Design

Acer’s design ethos for the new Swift 3 would make you think this is a much more expensive device. The 14-inch notebook features an all-aluminum design, offering a much more premium feel than what you’d normally expect on a notebook in this price range. At just 1.2 kg / 2.65 lbs, the 14-inch notebook is extremely portable, and with an 83% screen to body ratio, it is easily as compact as a 13.3-inch notebook from a couple of years ago. Acer’s choice of a 16:9 display does mean that the display has a hefty chin, but is almost certainly a choice that was made to keep the device in-budget.

Despite the thin design and the low price, the aluminum chassis is very stout, with little to no flex no matter how you pick it up. Acer has cut in a slot at the front to make opening the laptop easier, although it will not open with a single finger since the hinge is too stiff to allow this. There is no touch support either, so the hinge stiffness does not need to be quite so tight, but it does make for a solid platform once you open it up.

The keyboard provides a great typing experience. The keys themselves have single-level white backlighting, which works well. The white backlighting on silver keys can cause some contrast issues in bright light, but the effect is not as pronounced as it is on some other devices. Typing offers a surprisingly good keyboard feel, with solid keys that have a solid level of pressure and feedback. Acer has the power button as part of the keyboard, which does make it prone to accidentally turning the device off if you miss the delete key, and moving the power button out of the normal keys would be appreciated, but Acer is far from the only manufacturer to do this, and the laptop resumes instantly so even if it did happen it’s not as big of an issue as it was a few years ago, thanks to the new modern standby options built into Windows and the new CPU.
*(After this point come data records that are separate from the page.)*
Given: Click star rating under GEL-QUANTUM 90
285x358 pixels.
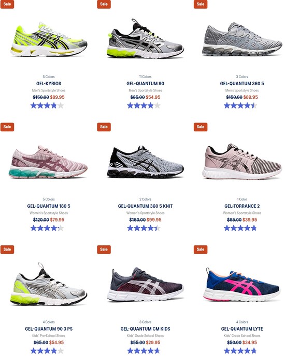Looking at the screenshot, I should [144, 106].
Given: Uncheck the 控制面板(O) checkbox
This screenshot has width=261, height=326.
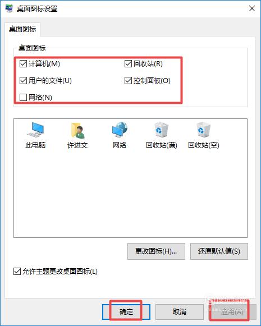Looking at the screenshot, I should point(128,80).
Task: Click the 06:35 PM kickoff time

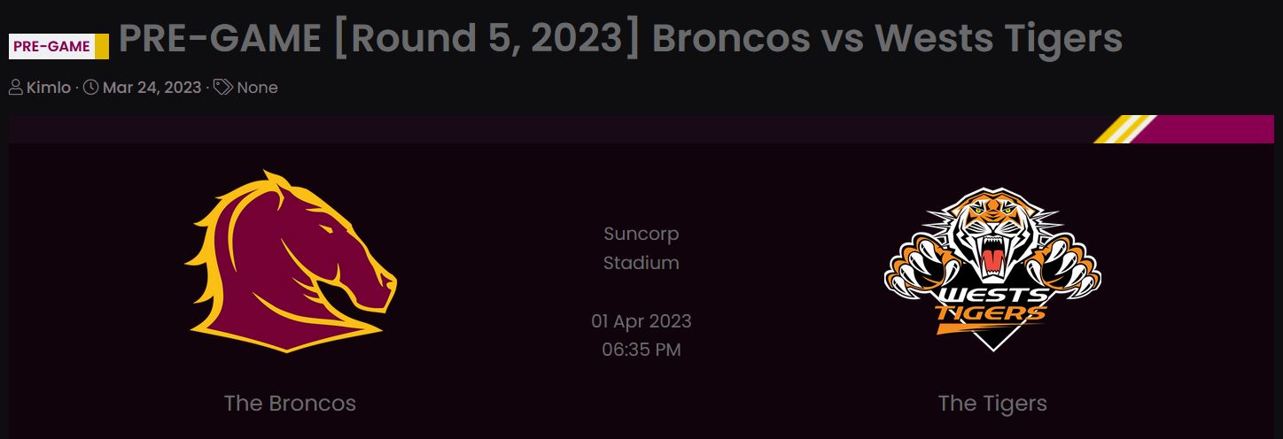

If there was one area where the notebook showcased it was a lower-cost device, it would be the trackpad. Although it offers the Precision touchpad drivers, the material is not as smooth and responsive as some higher-priced notebooks. This is not so much a knock against the device, but a reality of where it is situated in the market. It does offer the expected multi-touch capabilities you’d expect, it just doesn’t quite offer the level of refinement you’d see in more premium notebooks.

Acer has also included a fingerprint reader, which has great response. It unlocks the device in well under a second even if the display is off. It is a nice to see Windows Hello support despite the lower cost of this device, and the chosen reader seems to work very well. There is no IR camera included, and the built-in webcam is only a 1280x720 unit, so do not expect to be the belle of the Teams meeting, but it gets the job done with a properly located webcam in the top bezel.

Acer offers reasonable I/O as well, with a USB Type-C port on the left, which does support power delivery up to 15 Watts output, and support for charging the device via USB-C as well. There is no Thunderbolt 3, but it does offer DisplayPort output. This is in addition to the included HDMI port, and the laptop also has a USB 3.2 Gen 1 port on the left which supports power-off charging, and a USB 2.0 port on the right, along with a headset jack.

Overall, the Acer Swift 3 is a great design, with a modern feel, and premium materials. The 14-inch notebook is compact, thin, and light, and Acer has done a great job with the look and feel of this device. There are enough ports, and the included USB-C port adds the expanded ability to charge as well as I/O. Looking at this device, you could easily mistake it for a notebook that costs hundreds more.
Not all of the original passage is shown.